• [Task details] Every record must be retyped as it stands.

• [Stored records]
★ ★ ★ ★ ★ ★ ★
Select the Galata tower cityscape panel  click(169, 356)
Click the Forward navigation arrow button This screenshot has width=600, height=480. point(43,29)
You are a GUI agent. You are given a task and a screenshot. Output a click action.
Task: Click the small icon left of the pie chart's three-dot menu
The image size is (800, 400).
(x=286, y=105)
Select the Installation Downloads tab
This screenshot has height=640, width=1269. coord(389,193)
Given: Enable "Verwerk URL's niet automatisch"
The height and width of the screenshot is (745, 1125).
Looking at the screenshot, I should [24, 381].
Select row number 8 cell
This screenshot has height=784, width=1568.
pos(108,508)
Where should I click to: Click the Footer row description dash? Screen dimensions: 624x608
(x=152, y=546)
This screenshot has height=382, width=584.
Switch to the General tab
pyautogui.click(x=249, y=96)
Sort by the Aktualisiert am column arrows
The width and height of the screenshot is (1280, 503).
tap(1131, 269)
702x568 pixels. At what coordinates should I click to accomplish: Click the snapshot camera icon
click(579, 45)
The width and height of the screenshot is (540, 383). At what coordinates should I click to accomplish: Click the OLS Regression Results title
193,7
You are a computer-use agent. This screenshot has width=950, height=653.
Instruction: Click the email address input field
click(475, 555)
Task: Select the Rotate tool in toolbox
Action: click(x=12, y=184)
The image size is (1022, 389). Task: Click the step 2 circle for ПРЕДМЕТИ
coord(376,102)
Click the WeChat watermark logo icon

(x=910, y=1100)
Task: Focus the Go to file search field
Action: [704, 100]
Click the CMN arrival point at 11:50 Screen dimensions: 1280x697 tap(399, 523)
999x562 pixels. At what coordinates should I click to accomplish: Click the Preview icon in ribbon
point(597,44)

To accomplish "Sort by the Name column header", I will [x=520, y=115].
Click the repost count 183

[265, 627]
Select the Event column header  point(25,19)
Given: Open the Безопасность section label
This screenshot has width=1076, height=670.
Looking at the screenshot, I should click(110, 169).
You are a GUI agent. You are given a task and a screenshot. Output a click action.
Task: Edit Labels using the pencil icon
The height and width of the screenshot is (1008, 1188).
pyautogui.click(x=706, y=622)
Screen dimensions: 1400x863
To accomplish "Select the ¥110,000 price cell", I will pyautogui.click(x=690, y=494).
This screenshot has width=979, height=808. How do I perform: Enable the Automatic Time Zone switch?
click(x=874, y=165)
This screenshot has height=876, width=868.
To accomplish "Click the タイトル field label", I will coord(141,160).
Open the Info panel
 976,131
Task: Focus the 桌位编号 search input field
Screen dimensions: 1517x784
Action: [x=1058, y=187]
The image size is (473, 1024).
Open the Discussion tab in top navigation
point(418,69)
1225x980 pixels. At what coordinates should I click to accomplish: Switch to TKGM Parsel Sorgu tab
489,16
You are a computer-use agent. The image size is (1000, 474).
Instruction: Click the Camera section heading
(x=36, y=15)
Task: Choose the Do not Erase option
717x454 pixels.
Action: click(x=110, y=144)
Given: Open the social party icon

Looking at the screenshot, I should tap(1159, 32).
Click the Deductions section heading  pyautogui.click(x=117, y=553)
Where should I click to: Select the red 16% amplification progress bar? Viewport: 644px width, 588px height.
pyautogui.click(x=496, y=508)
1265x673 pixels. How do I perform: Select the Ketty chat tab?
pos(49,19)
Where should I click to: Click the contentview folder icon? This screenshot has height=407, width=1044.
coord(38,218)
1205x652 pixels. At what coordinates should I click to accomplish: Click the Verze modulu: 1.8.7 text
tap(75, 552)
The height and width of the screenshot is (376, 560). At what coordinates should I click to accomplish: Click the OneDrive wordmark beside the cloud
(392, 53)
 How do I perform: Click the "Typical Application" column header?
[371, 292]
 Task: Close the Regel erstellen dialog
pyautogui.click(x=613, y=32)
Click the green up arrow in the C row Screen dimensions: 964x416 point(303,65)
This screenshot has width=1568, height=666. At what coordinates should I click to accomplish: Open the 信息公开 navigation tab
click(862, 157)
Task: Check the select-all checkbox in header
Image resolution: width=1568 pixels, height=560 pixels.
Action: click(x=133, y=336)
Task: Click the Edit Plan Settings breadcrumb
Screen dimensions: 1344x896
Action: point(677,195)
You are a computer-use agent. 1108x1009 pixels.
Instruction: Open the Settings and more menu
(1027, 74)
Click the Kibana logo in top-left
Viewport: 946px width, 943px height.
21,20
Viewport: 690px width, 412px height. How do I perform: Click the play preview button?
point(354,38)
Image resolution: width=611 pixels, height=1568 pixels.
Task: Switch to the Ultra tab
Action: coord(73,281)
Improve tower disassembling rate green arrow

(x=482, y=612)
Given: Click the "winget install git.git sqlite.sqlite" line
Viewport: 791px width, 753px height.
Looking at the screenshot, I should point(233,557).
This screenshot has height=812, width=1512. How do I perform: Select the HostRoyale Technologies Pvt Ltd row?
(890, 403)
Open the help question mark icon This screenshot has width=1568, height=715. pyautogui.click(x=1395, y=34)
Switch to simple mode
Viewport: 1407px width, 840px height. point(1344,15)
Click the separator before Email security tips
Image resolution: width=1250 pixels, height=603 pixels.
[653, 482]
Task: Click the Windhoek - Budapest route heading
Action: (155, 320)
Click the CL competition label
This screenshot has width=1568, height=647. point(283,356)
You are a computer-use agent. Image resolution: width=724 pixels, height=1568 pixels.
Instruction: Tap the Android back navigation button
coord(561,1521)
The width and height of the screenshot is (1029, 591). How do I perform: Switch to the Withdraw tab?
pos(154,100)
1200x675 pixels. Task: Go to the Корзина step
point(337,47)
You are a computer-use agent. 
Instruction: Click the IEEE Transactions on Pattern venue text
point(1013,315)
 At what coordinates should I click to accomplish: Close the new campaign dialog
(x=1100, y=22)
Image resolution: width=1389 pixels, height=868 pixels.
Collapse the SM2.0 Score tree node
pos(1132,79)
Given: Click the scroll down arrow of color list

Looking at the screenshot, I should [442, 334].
★ ★ ★ ★ ★ ★ ★
• [Response to this exercise]
Select the Galata tower cityscape panel  click(169, 356)
Click the Forward navigation arrow button This screenshot has width=600, height=480. point(43,29)
You are a GUI agent. You are given a task and a screenshot. Output a click action.
Task: Click the small icon left of the pie chart's three-dot menu
The image size is (800, 400).
(x=286, y=105)
Select the Installation Downloads tab
This screenshot has height=640, width=1269. coord(389,193)
Given: Enable "Verwerk URL's niet automatisch"
The height and width of the screenshot is (745, 1125).
Looking at the screenshot, I should [24, 381].
Select row number 8 cell
This screenshot has height=784, width=1568.
pos(108,508)
Where should I click to: Click the Footer row description dash? Screen dimensions: 624x608
(x=152, y=546)
This screenshot has height=382, width=584.
Switch to the General tab
pyautogui.click(x=249, y=96)
Sort by the Aktualisiert am column arrows
The width and height of the screenshot is (1280, 503).
tap(1131, 269)
702x568 pixels. At what coordinates should I click to accomplish: Click the snapshot camera icon
click(579, 45)
The width and height of the screenshot is (540, 383). At what coordinates should I click to accomplish: Click the OLS Regression Results title
193,7
You are a computer-use agent. This screenshot has width=950, height=653.
Instruction: Click the email address input field
click(475, 555)
Task: Select the Rotate tool in toolbox
Action: click(x=12, y=184)
The image size is (1022, 389). Task: Click the step 2 circle for ПРЕДМЕТИ
coord(376,102)
Click the WeChat watermark logo icon

(x=910, y=1100)
Task: Focus the Go to file search field
Action: [704, 100]
Click the CMN arrival point at 11:50 Screen dimensions: 1280x697 tap(399, 523)
999x562 pixels. At what coordinates should I click to accomplish: Click the Preview icon in ribbon
point(597,44)

To accomplish "Sort by the Name column header", I will [x=520, y=115].
Click the repost count 183

[265, 627]
Select the Event column header  point(25,19)
Given: Open the Безопасность section label
This screenshot has width=1076, height=670.
Looking at the screenshot, I should click(110, 169).
You are a GUI agent. You are given a task and a screenshot. Output a click action.
Task: Edit Labels using the pencil icon
The height and width of the screenshot is (1008, 1188).
pyautogui.click(x=706, y=622)
Screen dimensions: 1400x863
To accomplish "Select the ¥110,000 price cell", I will pyautogui.click(x=690, y=494).
This screenshot has width=979, height=808. How do I perform: Enable the Automatic Time Zone switch?
click(x=874, y=165)
This screenshot has height=876, width=868.
To accomplish "Click the タイトル field label", I will coord(141,160).
Open the Info panel
 976,131
Task: Focus the 桌位编号 search input field
Screen dimensions: 1517x784
Action: [x=1058, y=187]
The image size is (473, 1024).
Open the Discussion tab in top navigation
point(418,69)
1225x980 pixels. At what coordinates should I click to accomplish: Switch to TKGM Parsel Sorgu tab
489,16
You are a computer-use agent. The image size is (1000, 474).
Instruction: Click the Camera section heading
(x=36, y=15)
Task: Choose the Do not Erase option
717x454 pixels.
Action: click(x=110, y=144)
Given: Open the social party icon

Looking at the screenshot, I should tap(1159, 32).
Click the Deductions section heading  pyautogui.click(x=117, y=553)
Where should I click to: Select the red 16% amplification progress bar? Viewport: 644px width, 588px height.
pyautogui.click(x=496, y=508)
1265x673 pixels. How do I perform: Select the Ketty chat tab?
pos(49,19)
Where should I click to: Click the contentview folder icon? This screenshot has height=407, width=1044.
coord(38,218)
1205x652 pixels. At what coordinates should I click to accomplish: Click the Verze modulu: 1.8.7 text
tap(75, 552)
The height and width of the screenshot is (376, 560). At what coordinates should I click to accomplish: Click the OneDrive wordmark beside the cloud
(392, 53)
 How do I perform: Click the "Typical Application" column header?
[371, 292]
 Task: Close the Regel erstellen dialog
pyautogui.click(x=613, y=32)
Click the green up arrow in the C row Screen dimensions: 964x416 point(303,65)
This screenshot has width=1568, height=666. At what coordinates should I click to accomplish: Open the 信息公开 navigation tab
click(862, 157)
Task: Check the select-all checkbox in header
Image resolution: width=1568 pixels, height=560 pixels.
Action: click(x=133, y=336)
Task: Click the Edit Plan Settings breadcrumb
Screen dimensions: 1344x896
Action: point(677,195)
You are a computer-use agent. 1108x1009 pixels.
Instruction: Open the Settings and more menu
(1027, 74)
Click the Kibana logo in top-left
Viewport: 946px width, 943px height.
21,20
Viewport: 690px width, 412px height. How do I perform: Click the play preview button?
point(354,38)
Image resolution: width=611 pixels, height=1568 pixels.
Task: Switch to the Ultra tab
Action: coord(73,281)
Improve tower disassembling rate green arrow

(x=482, y=612)
Given: Click the "winget install git.git sqlite.sqlite" line
Viewport: 791px width, 753px height.
Looking at the screenshot, I should point(233,557).
This screenshot has height=812, width=1512. How do I perform: Select the HostRoyale Technologies Pvt Ltd row?
(890, 403)
Open the help question mark icon This screenshot has width=1568, height=715. pyautogui.click(x=1395, y=34)
Switch to simple mode
Viewport: 1407px width, 840px height. point(1344,15)
Click the separator before Email security tips
Image resolution: width=1250 pixels, height=603 pixels.
[653, 482]
Task: Click the Windhoek - Budapest route heading
Action: (155, 320)
Click the CL competition label
This screenshot has width=1568, height=647. point(283,356)
You are a computer-use agent. Image resolution: width=724 pixels, height=1568 pixels.
Instruction: Tap the Android back navigation button
coord(561,1521)
The width and height of the screenshot is (1029, 591). How do I perform: Switch to the Withdraw tab?
pos(154,100)
1200x675 pixels. Task: Go to the Корзина step
point(337,47)
You are a computer-use agent. 
Instruction: Click the IEEE Transactions on Pattern venue text
point(1013,315)
 At what coordinates should I click to accomplish: Close the new campaign dialog
(x=1100, y=22)
Image resolution: width=1389 pixels, height=868 pixels.
Collapse the SM2.0 Score tree node
pos(1132,79)
Given: Click the scroll down arrow of color list

Looking at the screenshot, I should [442, 334].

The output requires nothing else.